Mist hung across the width of the vale, grey and clammy. A stiff breeze drove a thick veil up the Ridgeway scarp to envelop the high ground in a cloak of mystery. Even at mid-day I could see but a couple of hundred yards: or, as ancestors might have termed such a distance, a bow-shot. That was it: more than a stone's throw but not far enough to have been safe from ambush. Fortunately the Dark Ages are banished today - if lurking fearfully close in this world of raw ambition unguided by moral purpose. The mist hides an enclave: my exile for an afternoon.
The trail melted away into a clinging grey shroud. Few people were abroad on such a day, and that just added to the depth of atmosphere. Mystery filled this ancient landscape, the more so as I drew away from the parking area and road noise dwindled to nothing. The absence of a view into the distance cast attention on senses other than sight. The few noises - a bird taking off with a flapping of wings; the wind whistling through skeletal trees; the heavy patter of Brena's hooves on dank ground - assumed disproportionate significance. I felt how Brena walked: when her footing was good and the occasions when her hooves sought purchase on edges of ruts. There was nearly no smell beyond scant product of gently decaying vegetation. Brena was under no illusion as to how good the grass tasted: any grass whatever the season or weather.
Lines of hedges and thorn bushes slipped away from my little world and into another. For here the world shrank to a couple of acres. All beyond is mystery, everything that appears is a surprise. So I write because of the wonderful fresh feeling engendered by this new perspective on a familiar place. In truth I know this place well. Each rise and fall of the trail, each twist and turn is familiar. Only the experience is different, like a pleasant surprise given by an old friend who possesses a little skill at acting.
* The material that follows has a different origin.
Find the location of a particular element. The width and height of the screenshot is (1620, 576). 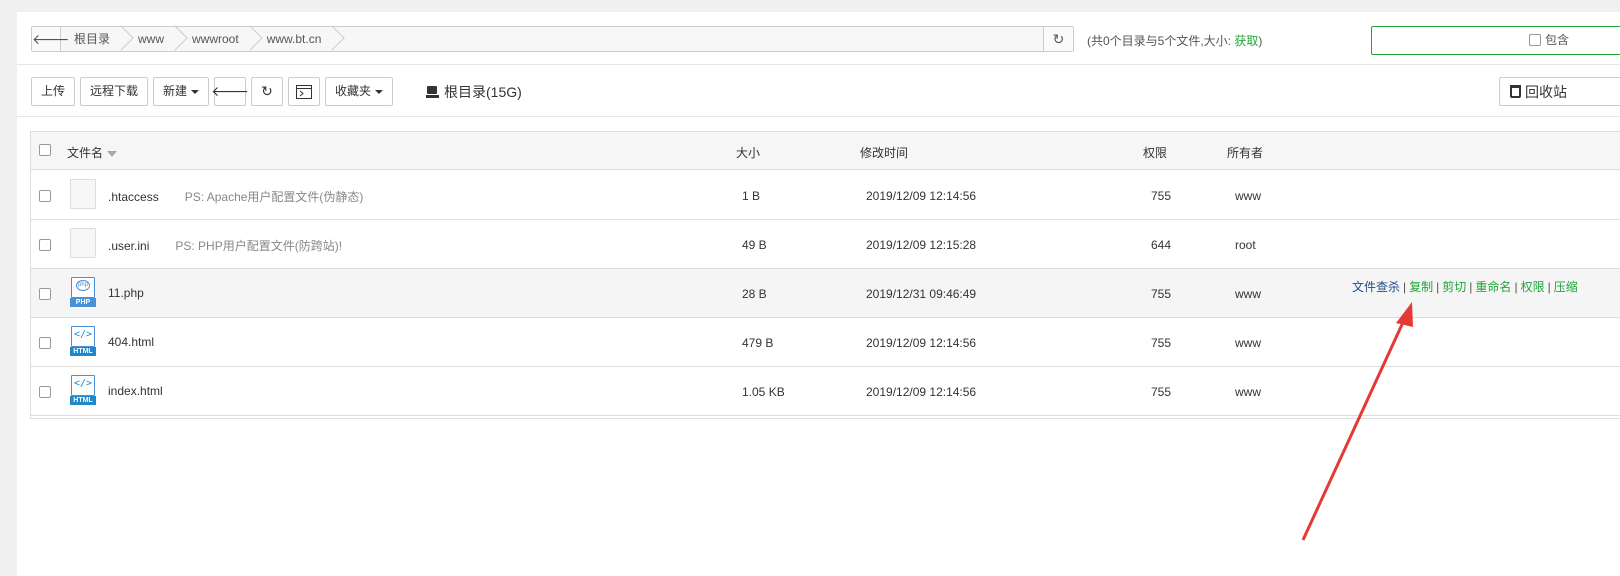

breadcrumb-item: 根目录 is located at coordinates (94, 39).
There I go again, dreaming of wilderness. Unconsciously that strand of thought creeps out only to be spotted. Smoke from the chimney will be visible. The wider unconscious is centuries in the making. My spiritual ancestors might have been the monks who sought wild places. They may have included the sailors who loved the open sea and the men who farmed and shepherded silent tracts. Perhaps all of these: individuals each and none of them cast in the common mould. That little bit of collective unconscious is mine, and finally I am beginning to grasp how rare, precious and fragile it is. This path of mine, it exists by a favour granted by the mass: yet they know not of a gift unknowingly given. Nor would they understand it should their dull senses begin to perceive. Yet once in a while a slumberer awakens and sees for the first time through newly opened eyes and mind rare beauty and wonder along the solitary way.